Николай Пржевальский. Его жизнь и путешествия - Страница 14
“Не один раз, сидя в застегнутом мундире в салоне какого-нибудь вельможи, я вспоминал с сожалением о своей свободной жизни в пустыне с товарищами-офицерами и казаками. Там кирпичный чай и баранина пились и елись с большим аппетитом, нежели здешние заморские вина и французские блюда; там была свобода, здесь позолоченная неволя; здесь все по форме, все по мерке; нет ни простоты, ни свободы, ни воздуха. Каменные тюрьмы, называемые домами; изуродованная жизнь – жизнью цивилизованной, мерзость нравственная– тактом житейским называемая; продажность, бессердечие, беспечность, разврат – словом, все гадкие инстинкты человека, правда, изукрашенные тем или другим способом, фигурируют и служат главным двигателем во всех слоях общества от низшего до высшего. Могу сказать только одно, что в обществе, подобном нашему, очень худо жить человеку с душою и сердцем. Нет, видно, никогда не привыкнуть вольной птице к тесной клетке; никогда и мне не сродниться с искусственными условиями цивилизованной, вернее, изуродованной, жизни”.
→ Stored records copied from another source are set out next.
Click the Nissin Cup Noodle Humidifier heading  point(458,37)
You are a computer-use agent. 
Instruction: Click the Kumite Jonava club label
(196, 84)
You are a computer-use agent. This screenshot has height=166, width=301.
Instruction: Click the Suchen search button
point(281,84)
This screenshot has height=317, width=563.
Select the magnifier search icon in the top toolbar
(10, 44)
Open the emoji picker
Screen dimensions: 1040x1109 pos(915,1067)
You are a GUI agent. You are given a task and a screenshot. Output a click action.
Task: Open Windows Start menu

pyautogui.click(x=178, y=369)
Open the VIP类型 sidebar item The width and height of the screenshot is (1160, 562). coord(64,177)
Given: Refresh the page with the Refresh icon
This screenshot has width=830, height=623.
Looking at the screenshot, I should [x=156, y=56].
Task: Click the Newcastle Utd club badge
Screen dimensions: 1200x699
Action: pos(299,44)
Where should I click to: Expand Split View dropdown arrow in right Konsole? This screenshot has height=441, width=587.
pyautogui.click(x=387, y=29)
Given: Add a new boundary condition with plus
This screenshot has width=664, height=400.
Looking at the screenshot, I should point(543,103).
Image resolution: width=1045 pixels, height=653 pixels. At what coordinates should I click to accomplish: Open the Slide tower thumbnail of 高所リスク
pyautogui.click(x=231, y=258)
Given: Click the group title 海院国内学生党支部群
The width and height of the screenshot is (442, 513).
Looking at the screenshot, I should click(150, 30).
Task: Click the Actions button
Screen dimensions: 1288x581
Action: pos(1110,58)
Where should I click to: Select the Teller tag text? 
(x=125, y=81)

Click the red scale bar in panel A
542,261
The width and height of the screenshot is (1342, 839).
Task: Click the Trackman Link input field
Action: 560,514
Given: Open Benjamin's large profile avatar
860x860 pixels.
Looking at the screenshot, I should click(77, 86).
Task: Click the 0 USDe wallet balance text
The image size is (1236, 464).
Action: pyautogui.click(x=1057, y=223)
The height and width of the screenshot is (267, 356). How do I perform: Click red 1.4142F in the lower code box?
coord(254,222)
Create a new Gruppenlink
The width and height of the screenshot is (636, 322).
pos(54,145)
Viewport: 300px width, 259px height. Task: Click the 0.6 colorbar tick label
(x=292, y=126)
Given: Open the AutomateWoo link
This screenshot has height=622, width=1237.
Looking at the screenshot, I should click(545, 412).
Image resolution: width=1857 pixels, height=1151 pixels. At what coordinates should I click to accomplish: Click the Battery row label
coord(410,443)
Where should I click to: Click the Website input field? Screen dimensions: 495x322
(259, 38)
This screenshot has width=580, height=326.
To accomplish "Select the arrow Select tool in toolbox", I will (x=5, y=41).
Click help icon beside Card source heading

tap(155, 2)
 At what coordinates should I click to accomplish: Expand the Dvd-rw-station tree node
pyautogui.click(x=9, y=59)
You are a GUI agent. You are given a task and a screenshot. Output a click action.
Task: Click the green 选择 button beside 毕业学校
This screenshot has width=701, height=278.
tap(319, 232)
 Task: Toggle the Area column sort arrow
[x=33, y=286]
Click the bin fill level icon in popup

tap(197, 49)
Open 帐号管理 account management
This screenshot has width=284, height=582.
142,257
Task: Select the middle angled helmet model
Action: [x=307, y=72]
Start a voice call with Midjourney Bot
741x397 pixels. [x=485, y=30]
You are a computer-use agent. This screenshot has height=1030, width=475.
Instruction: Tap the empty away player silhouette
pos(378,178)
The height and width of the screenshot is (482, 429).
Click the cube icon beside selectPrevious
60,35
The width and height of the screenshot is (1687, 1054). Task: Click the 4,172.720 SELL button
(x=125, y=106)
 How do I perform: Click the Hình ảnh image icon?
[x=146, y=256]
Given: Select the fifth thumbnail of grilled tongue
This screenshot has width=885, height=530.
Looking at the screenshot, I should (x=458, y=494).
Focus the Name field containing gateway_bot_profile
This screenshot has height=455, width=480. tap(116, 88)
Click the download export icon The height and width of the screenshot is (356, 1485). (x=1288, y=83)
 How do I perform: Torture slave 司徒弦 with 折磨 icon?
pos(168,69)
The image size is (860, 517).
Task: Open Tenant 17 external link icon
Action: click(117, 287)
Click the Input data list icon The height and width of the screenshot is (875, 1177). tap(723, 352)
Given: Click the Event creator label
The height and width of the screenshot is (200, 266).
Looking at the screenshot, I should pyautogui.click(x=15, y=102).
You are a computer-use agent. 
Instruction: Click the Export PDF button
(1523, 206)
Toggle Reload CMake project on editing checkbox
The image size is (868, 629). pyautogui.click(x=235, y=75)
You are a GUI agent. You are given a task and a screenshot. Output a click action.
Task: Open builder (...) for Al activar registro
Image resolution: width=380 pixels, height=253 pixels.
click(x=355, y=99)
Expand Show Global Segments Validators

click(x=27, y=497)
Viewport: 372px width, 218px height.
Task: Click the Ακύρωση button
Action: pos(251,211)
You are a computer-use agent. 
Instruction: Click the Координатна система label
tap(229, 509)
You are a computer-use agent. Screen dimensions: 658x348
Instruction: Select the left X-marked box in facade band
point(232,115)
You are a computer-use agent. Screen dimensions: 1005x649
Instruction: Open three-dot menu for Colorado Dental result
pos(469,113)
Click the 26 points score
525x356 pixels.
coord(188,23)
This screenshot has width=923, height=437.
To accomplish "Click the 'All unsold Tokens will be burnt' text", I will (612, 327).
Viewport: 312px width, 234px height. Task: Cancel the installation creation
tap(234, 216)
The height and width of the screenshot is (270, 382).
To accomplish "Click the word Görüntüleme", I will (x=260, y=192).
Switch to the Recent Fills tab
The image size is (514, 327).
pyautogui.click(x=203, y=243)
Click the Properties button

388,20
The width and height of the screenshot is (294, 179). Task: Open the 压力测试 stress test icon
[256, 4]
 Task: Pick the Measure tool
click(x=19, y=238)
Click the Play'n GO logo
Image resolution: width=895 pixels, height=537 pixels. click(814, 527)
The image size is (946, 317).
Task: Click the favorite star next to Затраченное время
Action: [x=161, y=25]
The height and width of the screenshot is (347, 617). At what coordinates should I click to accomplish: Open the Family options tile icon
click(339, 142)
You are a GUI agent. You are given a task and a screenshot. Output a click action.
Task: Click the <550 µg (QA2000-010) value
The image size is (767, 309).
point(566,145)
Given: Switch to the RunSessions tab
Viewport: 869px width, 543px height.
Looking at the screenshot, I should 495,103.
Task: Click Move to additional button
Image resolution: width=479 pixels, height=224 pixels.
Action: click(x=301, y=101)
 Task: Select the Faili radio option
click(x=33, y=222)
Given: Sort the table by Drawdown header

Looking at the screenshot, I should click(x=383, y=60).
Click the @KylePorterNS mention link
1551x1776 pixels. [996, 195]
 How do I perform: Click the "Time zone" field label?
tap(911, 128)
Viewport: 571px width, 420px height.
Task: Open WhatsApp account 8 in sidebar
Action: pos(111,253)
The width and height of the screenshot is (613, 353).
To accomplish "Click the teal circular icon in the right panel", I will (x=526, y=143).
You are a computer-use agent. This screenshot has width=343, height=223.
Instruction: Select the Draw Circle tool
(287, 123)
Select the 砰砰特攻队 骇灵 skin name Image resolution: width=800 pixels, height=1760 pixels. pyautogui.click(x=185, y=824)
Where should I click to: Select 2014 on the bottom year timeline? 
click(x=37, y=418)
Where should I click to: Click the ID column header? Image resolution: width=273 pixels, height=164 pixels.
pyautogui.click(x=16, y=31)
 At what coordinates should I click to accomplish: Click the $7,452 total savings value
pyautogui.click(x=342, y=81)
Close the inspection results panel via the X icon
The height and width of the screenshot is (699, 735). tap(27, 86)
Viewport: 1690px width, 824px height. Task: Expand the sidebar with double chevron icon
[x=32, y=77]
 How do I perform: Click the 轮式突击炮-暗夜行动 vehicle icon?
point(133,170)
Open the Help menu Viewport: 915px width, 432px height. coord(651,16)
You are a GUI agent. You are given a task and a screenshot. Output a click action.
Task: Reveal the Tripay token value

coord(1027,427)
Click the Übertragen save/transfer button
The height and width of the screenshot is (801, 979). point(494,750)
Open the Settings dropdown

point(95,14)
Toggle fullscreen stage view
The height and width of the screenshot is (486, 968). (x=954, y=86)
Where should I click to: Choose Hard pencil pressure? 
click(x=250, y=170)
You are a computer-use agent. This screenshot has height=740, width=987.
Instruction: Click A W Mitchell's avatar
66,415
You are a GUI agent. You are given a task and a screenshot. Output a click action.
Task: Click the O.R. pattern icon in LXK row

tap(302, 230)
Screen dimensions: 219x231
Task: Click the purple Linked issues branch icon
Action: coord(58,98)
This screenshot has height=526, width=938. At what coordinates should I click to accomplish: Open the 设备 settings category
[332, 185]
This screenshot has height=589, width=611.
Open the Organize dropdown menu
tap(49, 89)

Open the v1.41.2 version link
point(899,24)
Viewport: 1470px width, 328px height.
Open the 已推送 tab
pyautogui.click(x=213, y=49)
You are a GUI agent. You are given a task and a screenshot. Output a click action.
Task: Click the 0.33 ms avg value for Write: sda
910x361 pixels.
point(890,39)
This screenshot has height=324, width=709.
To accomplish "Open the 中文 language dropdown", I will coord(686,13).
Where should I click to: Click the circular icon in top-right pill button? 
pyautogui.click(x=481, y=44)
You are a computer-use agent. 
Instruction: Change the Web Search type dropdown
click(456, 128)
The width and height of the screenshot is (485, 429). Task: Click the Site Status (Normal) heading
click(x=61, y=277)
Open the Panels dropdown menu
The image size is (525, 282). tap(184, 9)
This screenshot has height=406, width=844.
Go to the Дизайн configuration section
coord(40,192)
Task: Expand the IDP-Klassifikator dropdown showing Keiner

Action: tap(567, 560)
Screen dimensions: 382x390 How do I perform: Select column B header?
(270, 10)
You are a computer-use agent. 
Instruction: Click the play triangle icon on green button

А между тем Пржевальскому нельзя было пожаловаться на несправедливость цивилизованного общества. Заслуги его были оценены быстро и по достоинству. С первой же экспедиции он был признан главой русских путешественников. Правительство, ученые, общественность с замечательным единодушием старались выразить ему свое восхищение. Отношение западных ученых было не менее лестно – книги его переводились на иностранные языки и вызывали восторженные отзывы; немцы сравнивали его с Гумбольдтом; англичане устами Гукера отвели ему место выше Стэнли и Ливингстона; ученые учреждения осыпали его наградами. Таким образом, он на собственном примере мог бы убедиться, что “человеку с душою и сердцем” в нашем обществе можно жить и работать.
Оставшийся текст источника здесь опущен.